§ Aufgabenstellung
Stellen Sie das gesamte folgende Material als Markdown-Tabelle mit den Spalten „Nr“ und „Zeile“ dar, jeweils mit fortlaufender Nummer und dem Zeilentext. Leerzeilen werden ausgelassen.

§ Material zur Aufgabe
· · · · ·
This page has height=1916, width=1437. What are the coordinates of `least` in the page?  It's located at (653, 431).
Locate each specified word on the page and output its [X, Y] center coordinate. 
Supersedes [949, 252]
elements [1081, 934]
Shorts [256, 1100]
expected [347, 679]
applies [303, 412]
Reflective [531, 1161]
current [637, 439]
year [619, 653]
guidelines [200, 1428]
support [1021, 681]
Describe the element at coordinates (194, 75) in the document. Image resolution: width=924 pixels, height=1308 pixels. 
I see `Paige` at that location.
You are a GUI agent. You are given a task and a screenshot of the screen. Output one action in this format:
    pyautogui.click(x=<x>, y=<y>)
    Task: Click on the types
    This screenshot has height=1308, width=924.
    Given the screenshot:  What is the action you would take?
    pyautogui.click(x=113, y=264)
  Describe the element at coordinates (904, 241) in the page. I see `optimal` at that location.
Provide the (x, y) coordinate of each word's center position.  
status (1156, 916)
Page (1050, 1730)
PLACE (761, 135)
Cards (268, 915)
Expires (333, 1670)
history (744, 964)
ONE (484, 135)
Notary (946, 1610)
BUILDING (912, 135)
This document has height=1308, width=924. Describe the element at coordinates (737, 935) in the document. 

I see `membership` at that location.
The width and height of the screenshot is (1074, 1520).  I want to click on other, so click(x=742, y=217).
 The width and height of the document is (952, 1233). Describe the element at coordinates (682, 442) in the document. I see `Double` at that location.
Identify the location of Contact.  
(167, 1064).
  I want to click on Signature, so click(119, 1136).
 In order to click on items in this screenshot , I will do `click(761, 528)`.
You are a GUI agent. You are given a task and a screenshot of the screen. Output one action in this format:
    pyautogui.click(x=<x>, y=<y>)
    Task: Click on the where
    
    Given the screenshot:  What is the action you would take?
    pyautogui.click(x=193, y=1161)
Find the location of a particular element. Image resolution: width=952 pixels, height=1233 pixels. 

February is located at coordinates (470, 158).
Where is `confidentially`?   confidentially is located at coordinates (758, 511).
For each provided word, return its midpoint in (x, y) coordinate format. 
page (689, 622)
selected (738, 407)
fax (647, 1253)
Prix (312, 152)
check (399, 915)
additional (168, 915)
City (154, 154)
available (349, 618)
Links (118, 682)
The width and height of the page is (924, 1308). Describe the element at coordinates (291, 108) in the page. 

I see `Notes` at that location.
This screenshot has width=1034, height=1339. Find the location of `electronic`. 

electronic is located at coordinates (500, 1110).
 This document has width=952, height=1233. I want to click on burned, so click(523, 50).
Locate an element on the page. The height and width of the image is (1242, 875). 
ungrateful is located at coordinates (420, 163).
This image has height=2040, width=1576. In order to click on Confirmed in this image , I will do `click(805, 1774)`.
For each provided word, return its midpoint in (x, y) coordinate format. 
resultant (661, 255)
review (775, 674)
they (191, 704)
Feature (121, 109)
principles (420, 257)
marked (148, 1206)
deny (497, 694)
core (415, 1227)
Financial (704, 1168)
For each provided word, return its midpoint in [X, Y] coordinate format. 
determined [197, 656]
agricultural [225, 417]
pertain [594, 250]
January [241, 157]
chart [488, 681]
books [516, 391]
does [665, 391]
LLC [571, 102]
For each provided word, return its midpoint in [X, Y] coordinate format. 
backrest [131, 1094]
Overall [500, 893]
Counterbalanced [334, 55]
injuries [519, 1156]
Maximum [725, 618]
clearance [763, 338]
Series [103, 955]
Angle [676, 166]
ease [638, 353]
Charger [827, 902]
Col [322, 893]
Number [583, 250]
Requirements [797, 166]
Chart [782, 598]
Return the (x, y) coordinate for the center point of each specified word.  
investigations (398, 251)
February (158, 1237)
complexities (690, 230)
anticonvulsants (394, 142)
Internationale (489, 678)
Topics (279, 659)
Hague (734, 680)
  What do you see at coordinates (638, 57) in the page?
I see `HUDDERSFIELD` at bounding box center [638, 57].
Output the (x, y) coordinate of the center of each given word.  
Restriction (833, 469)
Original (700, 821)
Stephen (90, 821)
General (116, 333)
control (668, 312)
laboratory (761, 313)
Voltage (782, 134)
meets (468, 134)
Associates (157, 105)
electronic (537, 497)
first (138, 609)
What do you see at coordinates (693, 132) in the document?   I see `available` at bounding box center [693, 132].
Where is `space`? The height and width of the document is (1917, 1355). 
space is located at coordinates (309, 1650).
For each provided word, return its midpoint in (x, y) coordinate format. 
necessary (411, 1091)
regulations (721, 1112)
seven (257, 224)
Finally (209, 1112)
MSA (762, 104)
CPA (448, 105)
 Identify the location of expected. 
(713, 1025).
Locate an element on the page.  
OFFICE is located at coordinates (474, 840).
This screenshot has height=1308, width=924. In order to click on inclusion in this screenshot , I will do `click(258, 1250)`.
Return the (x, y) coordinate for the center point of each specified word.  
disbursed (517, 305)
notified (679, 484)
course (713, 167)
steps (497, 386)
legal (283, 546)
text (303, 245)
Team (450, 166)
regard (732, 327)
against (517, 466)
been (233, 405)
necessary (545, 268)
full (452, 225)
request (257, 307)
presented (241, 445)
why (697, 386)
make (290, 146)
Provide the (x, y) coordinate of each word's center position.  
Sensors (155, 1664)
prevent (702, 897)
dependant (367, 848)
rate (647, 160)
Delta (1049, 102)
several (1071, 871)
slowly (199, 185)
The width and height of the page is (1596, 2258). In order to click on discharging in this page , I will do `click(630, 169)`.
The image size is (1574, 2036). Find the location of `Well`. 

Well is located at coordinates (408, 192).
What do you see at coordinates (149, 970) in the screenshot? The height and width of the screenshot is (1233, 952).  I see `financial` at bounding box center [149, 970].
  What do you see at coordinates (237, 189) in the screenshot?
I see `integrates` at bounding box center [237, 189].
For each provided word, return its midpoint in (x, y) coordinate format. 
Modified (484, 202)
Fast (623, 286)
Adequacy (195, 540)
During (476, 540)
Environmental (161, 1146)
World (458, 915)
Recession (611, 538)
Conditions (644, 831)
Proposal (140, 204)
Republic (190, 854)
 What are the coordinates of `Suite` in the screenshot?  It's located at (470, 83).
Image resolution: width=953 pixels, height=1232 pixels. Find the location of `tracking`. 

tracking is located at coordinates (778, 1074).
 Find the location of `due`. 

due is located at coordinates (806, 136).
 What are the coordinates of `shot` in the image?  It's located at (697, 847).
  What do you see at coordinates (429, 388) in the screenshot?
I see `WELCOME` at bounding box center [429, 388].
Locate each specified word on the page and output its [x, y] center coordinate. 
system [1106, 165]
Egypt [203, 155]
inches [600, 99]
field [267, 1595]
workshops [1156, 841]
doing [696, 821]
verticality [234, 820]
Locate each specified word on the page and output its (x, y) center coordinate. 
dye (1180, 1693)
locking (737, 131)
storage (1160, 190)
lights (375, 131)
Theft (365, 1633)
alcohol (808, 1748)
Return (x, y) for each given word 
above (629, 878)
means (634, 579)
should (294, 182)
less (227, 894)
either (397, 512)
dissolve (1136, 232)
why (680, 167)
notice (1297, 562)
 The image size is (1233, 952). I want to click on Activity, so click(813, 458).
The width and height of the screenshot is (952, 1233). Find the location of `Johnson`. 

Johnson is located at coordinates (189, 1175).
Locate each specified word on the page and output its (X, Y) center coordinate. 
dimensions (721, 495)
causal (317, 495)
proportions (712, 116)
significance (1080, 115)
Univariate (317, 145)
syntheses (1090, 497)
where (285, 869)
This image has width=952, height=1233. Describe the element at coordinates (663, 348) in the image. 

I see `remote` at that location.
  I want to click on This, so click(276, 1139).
· · · · ·
§ Lösung
| Nr | Zeile |
|---|---|
| 1 | This page has height=1916, width=1437. What are the coordinates of `least` in the page?  It's located at (653, 431). |
| 2 | Locate each specified word on the page and output its [X, Y] center coordinate.  |
| 3 | Supersedes [949, 252] |
| 4 | elements [1081, 934] |
| 5 | Shorts [256, 1100] |
| 6 | expected [347, 679] |
| 7 | applies [303, 412] |
| 8 | Reflective [531, 1161] |
| 9 | current [637, 439] |
| 10 | year [619, 653] |
| 11 | guidelines [200, 1428] |
| 12 | support [1021, 681] |
| 13 | Describe the element at coordinates (194, 75) in the document. Image resolution: width=924 pixels, height=1308 pixels.  |
| 14 | I see `Paige` at that location. |
| 15 | You are a GUI agent. You are given a task and a screenshot of the screen. Output one action in this format: |
| 16 |     pyautogui.click(x=<x>, y=<y>) |
| 17 |     Task: Click on the types |
| 18 |     This screenshot has height=1308, width=924. |
| 19 |     Given the screenshot:  What is the action you would take? |
| 20 |     pyautogui.click(x=113, y=264) |
| 21 |   Describe the element at coordinates (904, 241) in the page. I see `optimal` at that location. |
| 22 | Provide the (x, y) coordinate of each word's center position.   |
| 23 | status (1156, 916) |
| 24 | Page (1050, 1730) |
| 25 | PLACE (761, 135) |
| 26 | Cards (268, 915) |
| 27 | Expires (333, 1670) |
| 28 | history (744, 964) |
| 29 | ONE (484, 135) |
| 30 | Notary (946, 1610) |
| 31 | BUILDING (912, 135) |
| 32 | This document has height=1308, width=924. Describe the element at coordinates (737, 935) in the document.  |
| 33 | I see `membership` at that location. |
| 34 | The width and height of the screenshot is (1074, 1520).  I want to click on other, so click(x=742, y=217). |
| 35 |  The width and height of the document is (952, 1233). Describe the element at coordinates (682, 442) in the document. I see `Double` at that location. |
| 36 | Identify the location of Contact.   |
| 37 | (167, 1064). |
| 38 |   I want to click on Signature, so click(119, 1136). |
| 39 |  In order to click on items in this screenshot , I will do `click(761, 528)`. |
| 40 | You are a GUI agent. You are given a task and a screenshot of the screen. Output one action in this format: |
| 41 |     pyautogui.click(x=<x>, y=<y>) |
| 42 |     Task: Click on the where |
| 43 |     Given the screenshot:  What is the action you would take? |
| 44 |     pyautogui.click(x=193, y=1161) |
| 45 | Find the location of a particular element. Image resolution: width=952 pixels, height=1233 pixels.  |
| 46 | February is located at coordinates (470, 158). |
| 47 | Where is `confidentially`?   confidentially is located at coordinates (758, 511). |
| 48 | For each provided word, return its midpoint in (x, y) coordinate format.  |
| 49 | page (689, 622) |
| 50 | selected (738, 407) |
| 51 | fax (647, 1253) |
| 52 | Prix (312, 152) |
| 53 | check (399, 915) |
| 54 | additional (168, 915) |
| 55 | City (154, 154) |
| 56 | available (349, 618) |
| 57 | Links (118, 682) |
| 58 | The width and height of the page is (924, 1308). Describe the element at coordinates (291, 108) in the page.  |
| 59 | I see `Notes` at that location. |
| 60 | This screenshot has width=1034, height=1339. Find the location of `electronic`.  |
| 61 | electronic is located at coordinates (500, 1110). |
| 62 |  This document has width=952, height=1233. I want to click on burned, so click(523, 50). |
| 63 | Locate an element on the page. The height and width of the image is (1242, 875).  |
| 64 | ungrateful is located at coordinates (420, 163). |
| 65 | This image has height=2040, width=1576. In order to click on Confirmed in this image , I will do `click(805, 1774)`. |
| 66 | For each provided word, return its midpoint in (x, y) coordinate format.  |
| 67 | resultant (661, 255) |
| 68 | review (775, 674) |
| 69 | they (191, 704) |
| 70 | Feature (121, 109) |
| 71 | principles (420, 257) |
| 72 | marked (148, 1206) |
| 73 | deny (497, 694) |
| 74 | core (415, 1227) |
| 75 | Financial (704, 1168) |
| 76 | For each provided word, return its midpoint in [X, Y] coordinate format.  |
| 77 | determined [197, 656] |
| 78 | agricultural [225, 417] |
| 79 | pertain [594, 250] |
| 80 | January [241, 157] |
| 81 | chart [488, 681] |
| 82 | books [516, 391] |
| 83 | does [665, 391] |
| 84 | LLC [571, 102] |
| 85 | For each provided word, return its midpoint in [X, Y] coordinate format.  |
| 86 | backrest [131, 1094] |
| 87 | Overall [500, 893] |
| 88 | Counterbalanced [334, 55] |
| 89 | injuries [519, 1156] |
| 90 | Maximum [725, 618] |
| 91 | clearance [763, 338] |
| 92 | Series [103, 955] |
| 93 | Angle [676, 166] |
| 94 | ease [638, 353] |
| 95 | Charger [827, 902] |
| 96 | Col [322, 893] |
| 97 | Number [583, 250] |
| 98 | Requirements [797, 166] |
| 99 | Chart [782, 598] |
| 100 | Return the (x, y) coordinate for the center point of each specified word.   |
| 101 | investigations (398, 251) |
| 102 | February (158, 1237) |
| 103 | complexities (690, 230) |
| 104 | anticonvulsants (394, 142) |
| 105 | Internationale (489, 678) |
| 106 | Topics (279, 659) |
| 107 | Hague (734, 680) |
| 108 |   What do you see at coordinates (638, 57) in the page? |
| 109 | I see `HUDDERSFIELD` at bounding box center [638, 57]. |
| 110 | Output the (x, y) coordinate of the center of each given word.   |
| 111 | Restriction (833, 469) |
| 112 | Original (700, 821) |
| 113 | Stephen (90, 821) |
| 114 | General (116, 333) |
| 115 | control (668, 312) |
| 116 | laboratory (761, 313) |
| 117 | Voltage (782, 134) |
| 118 | meets (468, 134) |
| 119 | Associates (157, 105) |
| 120 | electronic (537, 497) |
| 121 | first (138, 609) |
| 122 | What do you see at coordinates (693, 132) in the document?   I see `available` at bounding box center [693, 132]. |
| 123 | Where is `space`? The height and width of the document is (1917, 1355).  |
| 124 | space is located at coordinates (309, 1650). |
| 125 | For each provided word, return its midpoint in (x, y) coordinate format.  |
| 126 | necessary (411, 1091) |
| 127 | regulations (721, 1112) |
| 128 | seven (257, 224) |
| 129 | Finally (209, 1112) |
| 130 | MSA (762, 104) |
| 131 | CPA (448, 105) |
| 132 |  Identify the location of expected.  |
| 133 | (713, 1025). |
| 134 | Locate an element on the page.   |
| 135 | OFFICE is located at coordinates (474, 840). |
| 136 | This screenshot has height=1308, width=924. In order to click on inclusion in this screenshot , I will do `click(258, 1250)`. |
| 137 | Return the (x, y) coordinate for the center point of each specified word.   |
| 138 | disbursed (517, 305) |
| 139 | notified (679, 484) |
| 140 | course (713, 167) |
| 141 | steps (497, 386) |
| 142 | legal (283, 546) |
| 143 | text (303, 245) |
| 144 | Team (450, 166) |
| 145 | regard (732, 327) |
| 146 | against (517, 466) |
| 147 | been (233, 405) |
| 148 | necessary (545, 268) |
| 149 | full (452, 225) |
| 150 | request (257, 307) |
| 151 | presented (241, 445) |
| 152 | why (697, 386) |
| 153 | make (290, 146) |
| 154 | Provide the (x, y) coordinate of each word's center position.   |
| 155 | Sensors (155, 1664) |
| 156 | prevent (702, 897) |
| 157 | dependant (367, 848) |
| 158 | rate (647, 160) |
| 159 | Delta (1049, 102) |
| 160 | several (1071, 871) |
| 161 | slowly (199, 185) |
| 162 | The width and height of the page is (1596, 2258). In order to click on discharging in this page , I will do `click(630, 169)`. |
| 163 | The image size is (1574, 2036). Find the location of `Well`.  |
| 164 | Well is located at coordinates (408, 192). |
| 165 | What do you see at coordinates (149, 970) in the screenshot? The height and width of the screenshot is (1233, 952).  I see `financial` at bounding box center [149, 970]. |
| 166 |   What do you see at coordinates (237, 189) in the screenshot? |
| 167 | I see `integrates` at bounding box center [237, 189]. |
| 168 | For each provided word, return its midpoint in (x, y) coordinate format.  |
| 169 | Modified (484, 202) |
| 170 | Fast (623, 286) |
| 171 | Adequacy (195, 540) |
| 172 | During (476, 540) |
| 173 | Environmental (161, 1146) |
| 174 | World (458, 915) |
| 175 | Recession (611, 538) |
| 176 | Conditions (644, 831) |
| 177 | Proposal (140, 204) |
| 178 | Republic (190, 854) |
| 179 |  What are the coordinates of `Suite` in the screenshot?  It's located at (470, 83). |
| 180 | Image resolution: width=953 pixels, height=1232 pixels. Find the location of `tracking`.  |
| 181 | tracking is located at coordinates (778, 1074). |
| 182 |  Find the location of `due`.  |
| 183 | due is located at coordinates (806, 136). |
| 184 |  What are the coordinates of `shot` in the image?  It's located at (697, 847). |
| 185 |   What do you see at coordinates (429, 388) in the screenshot? |
| 186 | I see `WELCOME` at bounding box center [429, 388]. |
| 187 | Locate each specified word on the page and output its [x, y] center coordinate.  |
| 188 | system [1106, 165] |
| 189 | Egypt [203, 155] |
| 190 | inches [600, 99] |
| 191 | field [267, 1595] |
| 192 | workshops [1156, 841] |
| 193 | doing [696, 821] |
| 194 | verticality [234, 820] |
| 195 | Locate each specified word on the page and output its (x, y) center coordinate.  |
| 196 | dye (1180, 1693) |
| 197 | locking (737, 131) |
| 198 | storage (1160, 190) |
| 199 | lights (375, 131) |
| 200 | Theft (365, 1633) |
| 201 | alcohol (808, 1748) |
| 202 | Return (x, y) for each given word  |
| 203 | above (629, 878) |
| 204 | means (634, 579) |
| 205 | should (294, 182) |
| 206 | less (227, 894) |
| 207 | either (397, 512) |
| 208 | dissolve (1136, 232) |
| 209 | why (680, 167) |
| 210 | notice (1297, 562) |
| 211 |  The image size is (1233, 952). I want to click on Activity, so click(813, 458). |
| 212 | The width and height of the screenshot is (952, 1233). Find the location of `Johnson`.  |
| 213 | Johnson is located at coordinates (189, 1175). |
| 214 | Locate each specified word on the page and output its (X, Y) center coordinate.  |
| 215 | dimensions (721, 495) |
| 216 | causal (317, 495) |
| 217 | proportions (712, 116) |
| 218 | significance (1080, 115) |
| 219 | Univariate (317, 145) |
| 220 | syntheses (1090, 497) |
| 221 | where (285, 869) |
| 222 | This image has width=952, height=1233. Describe the element at coordinates (663, 348) in the image.  |
| 223 | I see `remote` at that location. |
| 224 |   I want to click on This, so click(276, 1139). |